Converting XML to JSON using Recursion
The other day, I was working on an app which needed to fetch data from a third party rest api, and what happened next is the thing of the one of the worst nightmares of a JavaScript developer.
The server sent back response in.. gasp.. XML instead of JSON like any sane rest api would do.
So, I came up with a way to easily convert XML into JavaScript Object. Here’s an example of the data I was trying to read.
Keep in mind that this code makes use of WebAPIs so it is not available in server side javascript like NodeJS. This works great for front end applications like React or Angular.
The format of XML is generally something like this:
<book>
<title>Some title</title>
<description>some description </description>
<author>
<id>1</id>
<name>some author name</name>
</author>
<review>nice book</review>
<review>this book sucks</review>
<review>amazing work</review>
</book>
I want the ouput to look a little something like this:
{
"book": {
"title": "Some title",
"description": "some description",
"author": { "id": "1", "name": "some author name" },
"review": ["nice book", "this book sucks", "amazing work"]
}
}
Since, XML has a lot of nested tags, this problem is a perfect example of a practical application of recursion.
Before we begin to code, we need to understand something called the DOMParser Web API.
According to the MDN documentation,
The
DOMParser
interface provides the ability to parse XML or HTML source code from a string into a DOM TREE.
In simple words, it converts and XML string into a DOM Tree. Here’s how it works.
Lets say we have an some XML stored in a string, strxml. We can parse the data in it as a DOM tree like this:
let strxml = `<book><title>Some title</title>
<description>some description </description>
<author>
<id>1</id>
<name>some author name</name>
</author>
<review>nice book</review>
<review>this book sucks</review>
<review>amazing work</review></book>
`;
const parser = new DOMParser(); // initialize dom parser
const srcDOM = parser.parseFromString(strxml, "application/xml"); // convert dom string to dom tree.
// Now we can call DOM methods like GetElementById, etc. on scrDOM.
Now that we have got the basics right. Let’s start writing the psuedo code.
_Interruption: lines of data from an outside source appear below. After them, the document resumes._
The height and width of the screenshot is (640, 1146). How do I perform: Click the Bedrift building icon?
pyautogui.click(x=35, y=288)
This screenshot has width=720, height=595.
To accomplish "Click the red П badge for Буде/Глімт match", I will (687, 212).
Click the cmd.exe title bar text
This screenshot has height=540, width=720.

Initialize variable jsonResult is empty object.
If scrDOM has no children nodes:
return innerHTML of the DOM. // This is our base case.
For each childNode in children nodes:
Check if childNode has siblings of same name.
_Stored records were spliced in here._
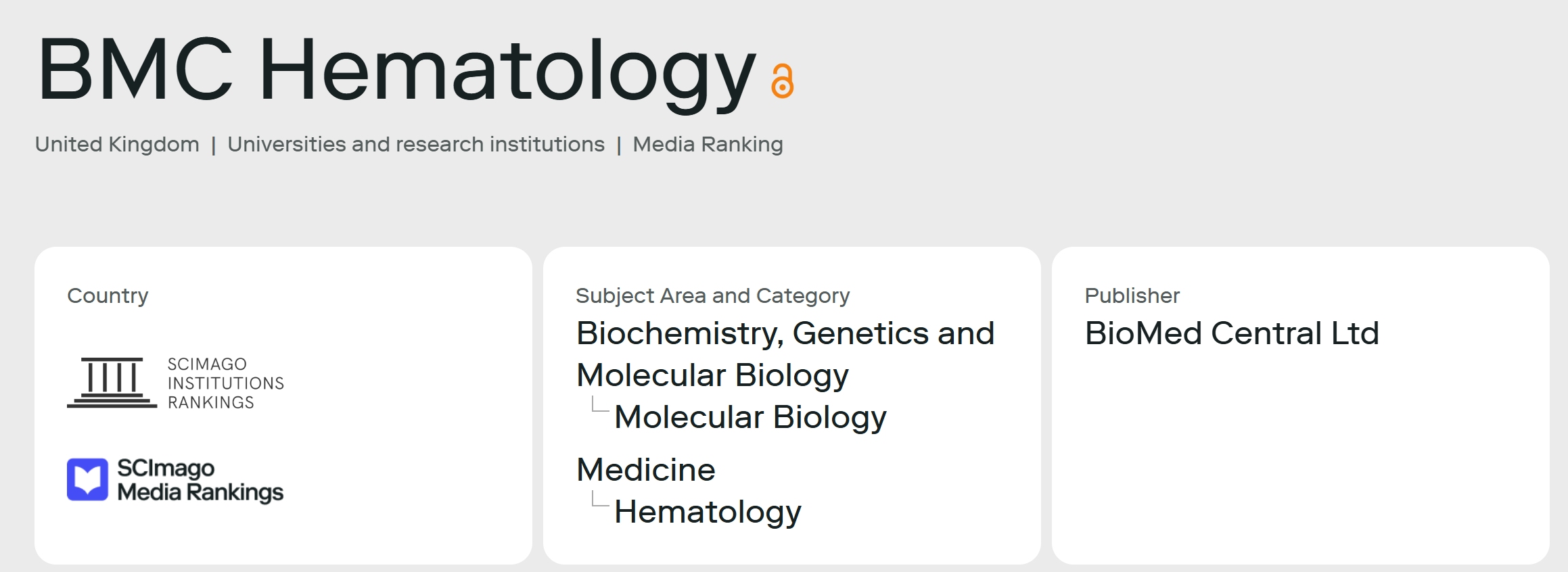Click the branch connector beside Molecular Biology subcategory

[x=599, y=405]
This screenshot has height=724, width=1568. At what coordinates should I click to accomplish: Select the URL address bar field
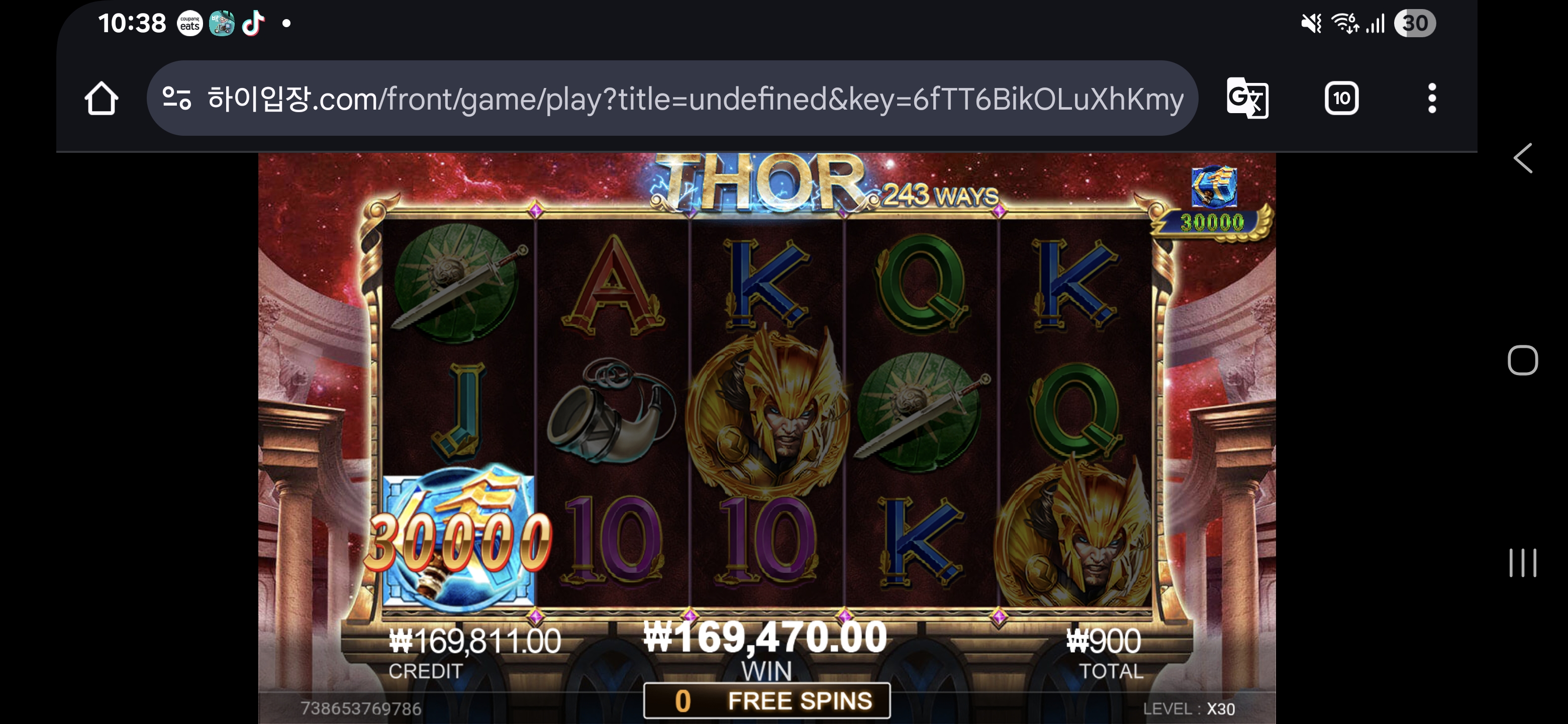(672, 98)
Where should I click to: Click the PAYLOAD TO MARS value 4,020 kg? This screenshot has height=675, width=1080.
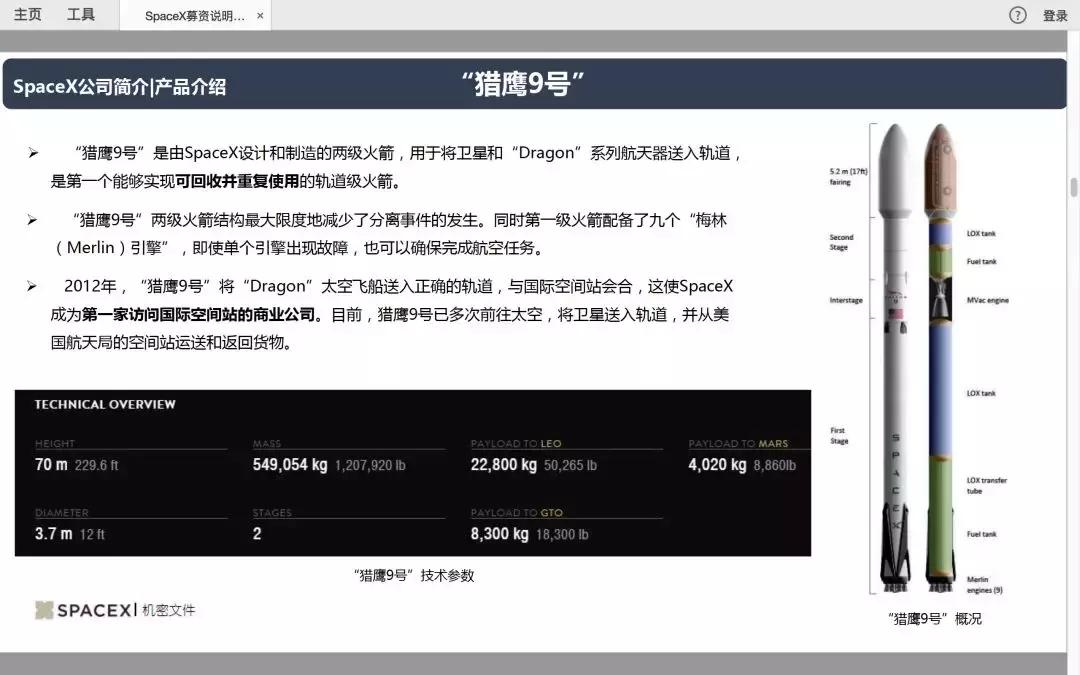(x=716, y=464)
If it has no siblings of same name:
set childnode name as key whose value is json of the child node. (we're calling the function recursively.)
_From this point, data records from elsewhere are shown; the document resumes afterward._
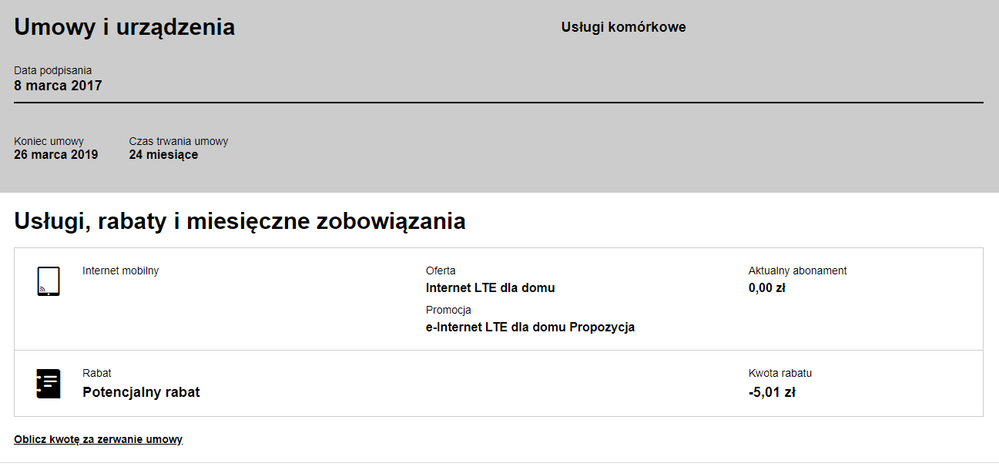Click the mobile internet tablet icon
This screenshot has width=999, height=474.
(x=48, y=282)
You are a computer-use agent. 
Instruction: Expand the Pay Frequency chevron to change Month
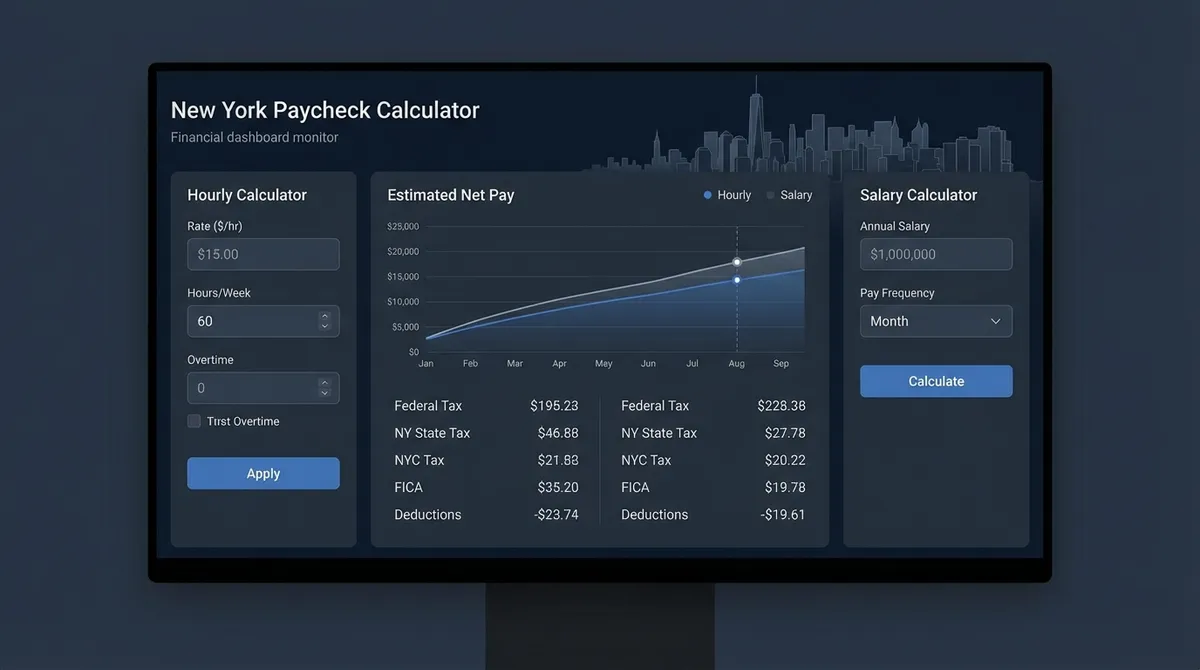point(996,321)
If it has no siblings of same name
set childnode name as key whose value is an empty array, every child whose name is same as this pushed into this array.
return jsonResult
Here’s the JavaScript code:
/**
* This function coverts a DOM Tree into JavaScript Object.
* @param srcDOM: DOM Tree to be converted.
*/
function xml2json(srcDOM) {
let children = [...srcDOM.children];
// base case for recursion.
if (!children.length) {
return srcDOM.innerHTML
}
// initializing object to be returned.
let jsonResult = {};
for (let child of children) {
// checking is child has siblings of same name.
let childIsArray = children.filter(eachChild => eachChild.nodeName === child.nodeName).length > 1;
// if child is array, save the values as array, else as strings.
if (childIsArray) {
if (jsonResult[child.nodeName] === undefined) {
jsonResult[child.nodeName] = [xml2json(child)];
} else {
jsonResult[child.nodeName].push(xml2json(child));
}
} else {
jsonResult[child.nodeName] = xml2json(child);
}
}
return jsonResult;
}
// testing the function
let xmlstr = `<book><title>Some title</title>
<description>some description </description>
<author>
<id>1</id>
<name>some author name</name>
</author>
<review>nice book</review>
<review>this book sucks</review>
<review>amazing work</review></book>
`;
// converting to DOM Tree
const parser = new DOMParser();
const srcDOM = parser.parseFromString(xmlstr, "application/xml");
// Converting DOM Tree To JSON.
console.log(xml2json(srcDOM));
/** The output will be
{
"book": {
"title": "Some title",
"description": "some description",
"author": { "id": "1", "name": "some author name" },
"review": ["nice book", "this book sucks", "amazing work"]
}
}
*/
This is the basic algorithm / code for converting an XML string into a JSON object. Since, it uses recursion, it can go very deep into the DOM tree and parse every single element.
This works for most of the cases. You can modify this algorithm according to your own needs or requirements.